Begin at the line holding "This screenshot has width=1200, height=800." and set down exactly each line through the last one below, omitting pictures. Include nothing else.

------ Recorded information ------

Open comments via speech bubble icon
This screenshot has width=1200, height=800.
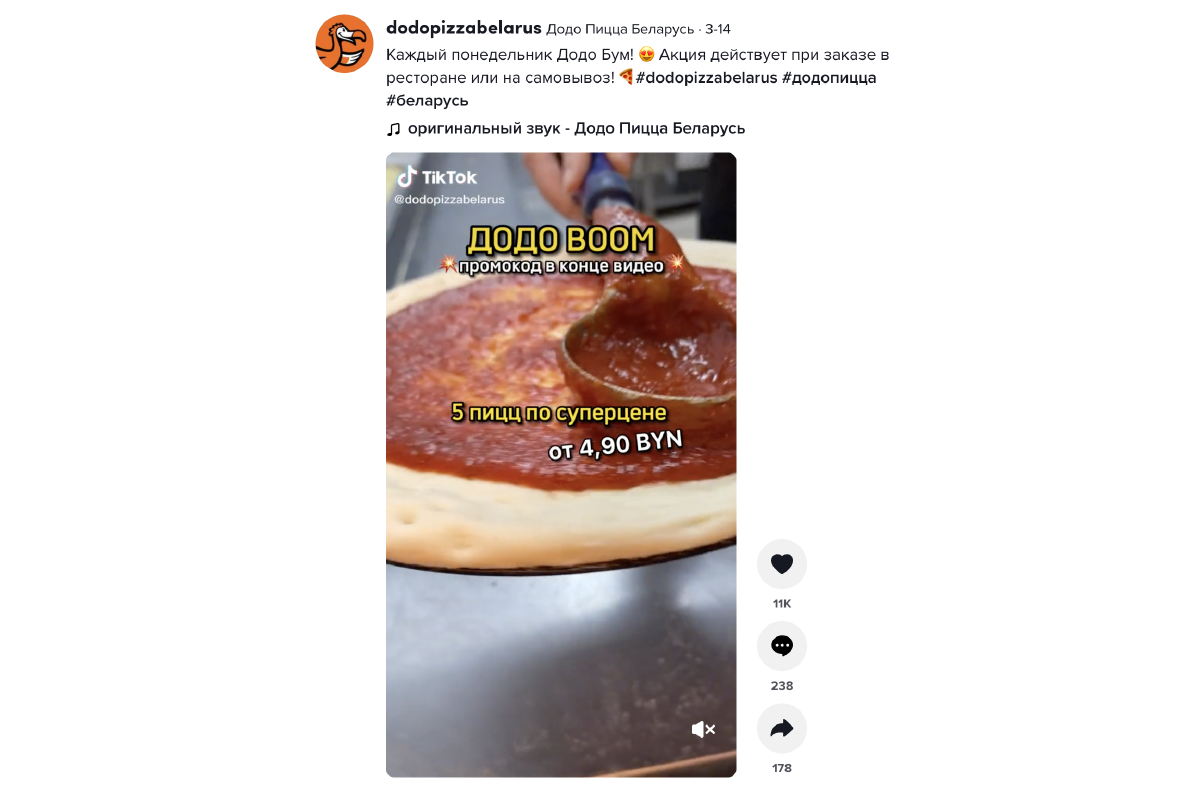(782, 646)
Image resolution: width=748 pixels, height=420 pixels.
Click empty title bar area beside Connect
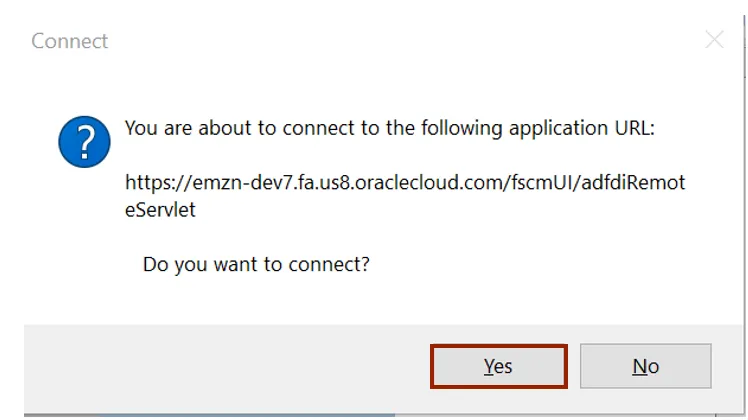pyautogui.click(x=400, y=41)
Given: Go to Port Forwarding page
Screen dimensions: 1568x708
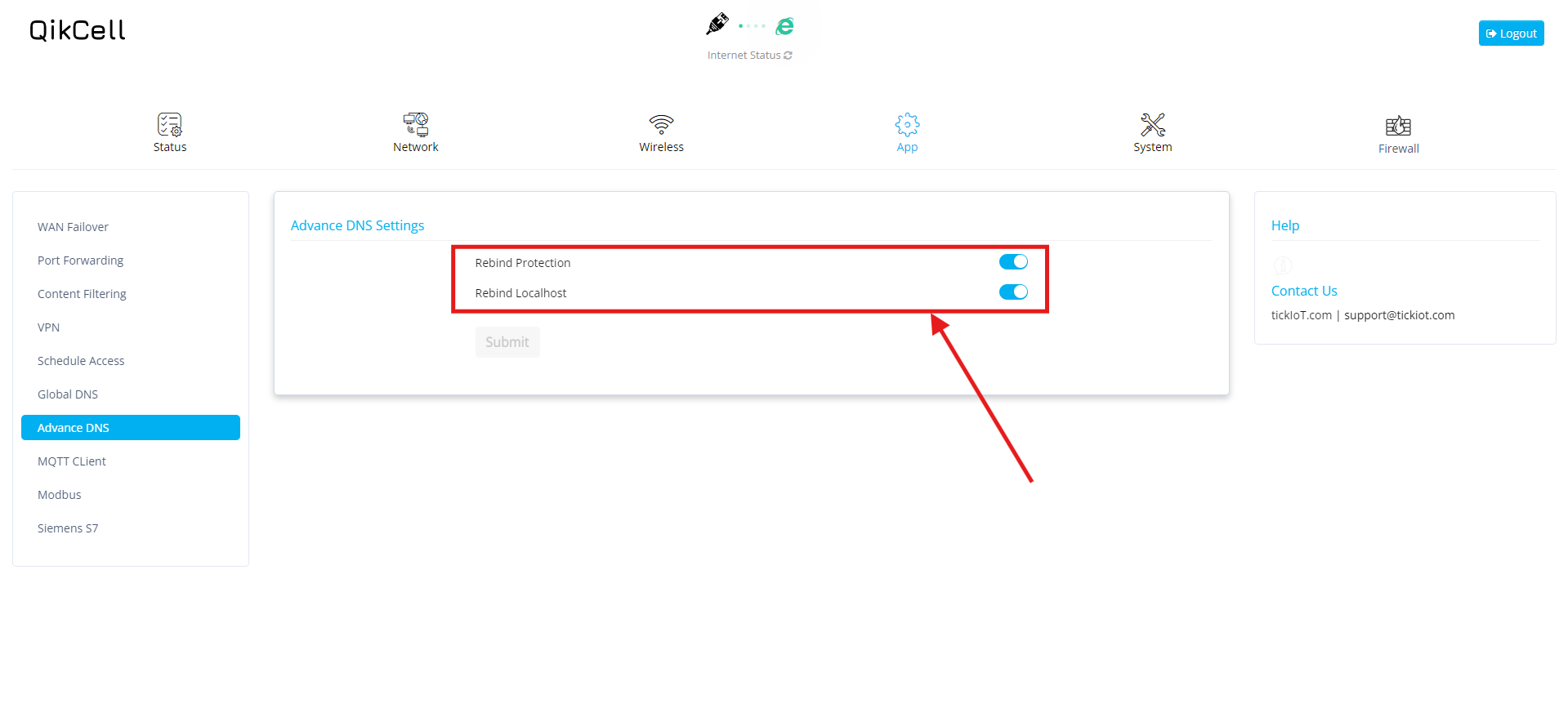Looking at the screenshot, I should click(x=80, y=260).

------

# The completed task
This screenshot has width=1200, height=800.
(782, 646)
Image resolution: width=748 pixels, height=420 pixels.
Click empty title bar area beside Connect
pyautogui.click(x=400, y=41)
Given: Go to Port Forwarding page
Screen dimensions: 1568x708
Looking at the screenshot, I should click(x=80, y=260).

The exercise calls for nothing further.